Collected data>
....

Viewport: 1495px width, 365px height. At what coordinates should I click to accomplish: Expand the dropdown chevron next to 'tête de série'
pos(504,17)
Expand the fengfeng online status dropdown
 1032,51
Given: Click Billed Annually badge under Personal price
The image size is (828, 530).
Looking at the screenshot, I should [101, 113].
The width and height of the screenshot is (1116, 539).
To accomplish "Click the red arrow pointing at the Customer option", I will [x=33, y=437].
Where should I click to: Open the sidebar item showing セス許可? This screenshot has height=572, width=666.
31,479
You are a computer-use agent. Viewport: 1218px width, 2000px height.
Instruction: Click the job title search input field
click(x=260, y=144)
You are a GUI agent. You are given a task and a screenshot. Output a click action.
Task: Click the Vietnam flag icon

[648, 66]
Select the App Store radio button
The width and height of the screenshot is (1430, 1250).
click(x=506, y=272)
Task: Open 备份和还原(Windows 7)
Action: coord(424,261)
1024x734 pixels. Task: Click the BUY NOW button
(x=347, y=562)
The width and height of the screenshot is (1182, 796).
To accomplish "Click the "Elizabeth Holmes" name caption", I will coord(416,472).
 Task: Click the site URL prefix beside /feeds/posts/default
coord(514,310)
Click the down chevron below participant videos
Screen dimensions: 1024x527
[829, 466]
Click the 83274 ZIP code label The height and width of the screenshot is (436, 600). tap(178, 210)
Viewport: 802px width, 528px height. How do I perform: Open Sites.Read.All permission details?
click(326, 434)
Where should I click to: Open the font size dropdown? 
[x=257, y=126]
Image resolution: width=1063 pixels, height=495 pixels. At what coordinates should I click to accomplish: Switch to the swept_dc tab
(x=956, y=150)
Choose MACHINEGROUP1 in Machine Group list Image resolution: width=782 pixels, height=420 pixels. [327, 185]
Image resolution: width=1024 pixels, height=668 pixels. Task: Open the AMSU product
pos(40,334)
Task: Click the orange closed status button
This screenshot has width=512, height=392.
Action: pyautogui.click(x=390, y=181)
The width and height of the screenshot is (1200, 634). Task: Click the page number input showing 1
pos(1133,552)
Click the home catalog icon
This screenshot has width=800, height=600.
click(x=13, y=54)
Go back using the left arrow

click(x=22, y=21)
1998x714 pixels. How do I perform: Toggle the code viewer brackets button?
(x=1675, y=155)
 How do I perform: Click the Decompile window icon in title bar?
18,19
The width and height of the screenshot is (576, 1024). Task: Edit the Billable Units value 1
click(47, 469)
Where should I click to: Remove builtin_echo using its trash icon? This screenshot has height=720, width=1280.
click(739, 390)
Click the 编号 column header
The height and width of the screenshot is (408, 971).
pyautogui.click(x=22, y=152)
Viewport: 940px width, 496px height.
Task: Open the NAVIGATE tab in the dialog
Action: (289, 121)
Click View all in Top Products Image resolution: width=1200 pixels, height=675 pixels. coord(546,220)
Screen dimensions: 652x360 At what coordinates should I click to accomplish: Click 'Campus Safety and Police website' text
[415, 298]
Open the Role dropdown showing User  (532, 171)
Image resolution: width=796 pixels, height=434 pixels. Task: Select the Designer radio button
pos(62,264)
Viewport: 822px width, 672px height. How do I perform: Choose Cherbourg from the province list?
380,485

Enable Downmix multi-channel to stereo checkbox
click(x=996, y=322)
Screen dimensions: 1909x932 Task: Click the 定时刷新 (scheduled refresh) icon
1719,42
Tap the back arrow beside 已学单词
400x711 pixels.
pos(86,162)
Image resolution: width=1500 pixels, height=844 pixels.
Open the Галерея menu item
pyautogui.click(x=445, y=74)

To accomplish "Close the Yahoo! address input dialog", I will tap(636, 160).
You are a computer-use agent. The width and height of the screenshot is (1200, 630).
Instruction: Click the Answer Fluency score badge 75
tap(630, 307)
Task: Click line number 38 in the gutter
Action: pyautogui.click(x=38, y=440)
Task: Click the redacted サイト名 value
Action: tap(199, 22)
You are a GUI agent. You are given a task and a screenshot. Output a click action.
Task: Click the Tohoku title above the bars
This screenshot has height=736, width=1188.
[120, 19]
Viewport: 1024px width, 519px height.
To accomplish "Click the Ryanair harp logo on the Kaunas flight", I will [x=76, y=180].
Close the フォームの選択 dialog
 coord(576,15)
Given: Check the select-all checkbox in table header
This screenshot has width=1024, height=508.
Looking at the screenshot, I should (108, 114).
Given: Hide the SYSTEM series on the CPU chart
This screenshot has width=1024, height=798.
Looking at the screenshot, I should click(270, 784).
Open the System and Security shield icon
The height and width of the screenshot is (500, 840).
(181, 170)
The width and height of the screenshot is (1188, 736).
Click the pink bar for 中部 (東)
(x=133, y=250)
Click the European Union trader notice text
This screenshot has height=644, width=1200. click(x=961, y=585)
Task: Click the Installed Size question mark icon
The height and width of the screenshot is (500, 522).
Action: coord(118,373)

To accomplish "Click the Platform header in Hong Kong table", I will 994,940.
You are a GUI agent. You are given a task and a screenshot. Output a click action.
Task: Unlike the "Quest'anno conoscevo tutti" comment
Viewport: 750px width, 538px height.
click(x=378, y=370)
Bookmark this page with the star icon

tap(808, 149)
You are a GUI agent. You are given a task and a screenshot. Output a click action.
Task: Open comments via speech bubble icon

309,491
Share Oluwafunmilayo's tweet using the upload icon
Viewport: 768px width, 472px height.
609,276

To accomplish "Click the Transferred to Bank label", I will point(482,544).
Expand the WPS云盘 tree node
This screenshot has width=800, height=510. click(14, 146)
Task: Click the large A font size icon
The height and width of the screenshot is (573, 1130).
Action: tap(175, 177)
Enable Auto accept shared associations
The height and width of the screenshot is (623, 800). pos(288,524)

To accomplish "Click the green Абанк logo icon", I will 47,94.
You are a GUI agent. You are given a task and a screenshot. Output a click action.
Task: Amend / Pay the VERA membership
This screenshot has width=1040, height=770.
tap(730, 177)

....

Task requirements> Which lines of the data include "will"? Copy each of them.

Response below>
To accomplish "Click the red arrow pointing at the Customer option", I will [x=33, y=437].
To accomplish "Click the "Elizabeth Holmes" name caption", I will coord(416,472).
To accomplish "Close the Yahoo! address input dialog", I will tap(636, 160).
To accomplish "Click the Ryanair harp logo on the Kaunas flight", I will [x=76, y=180].
To accomplish "Click the Platform header in Hong Kong table", I will 994,940.
To accomplish "Click the Transferred to Bank label", I will point(482,544).
To accomplish "Click the green Абанк logo icon", I will 47,94.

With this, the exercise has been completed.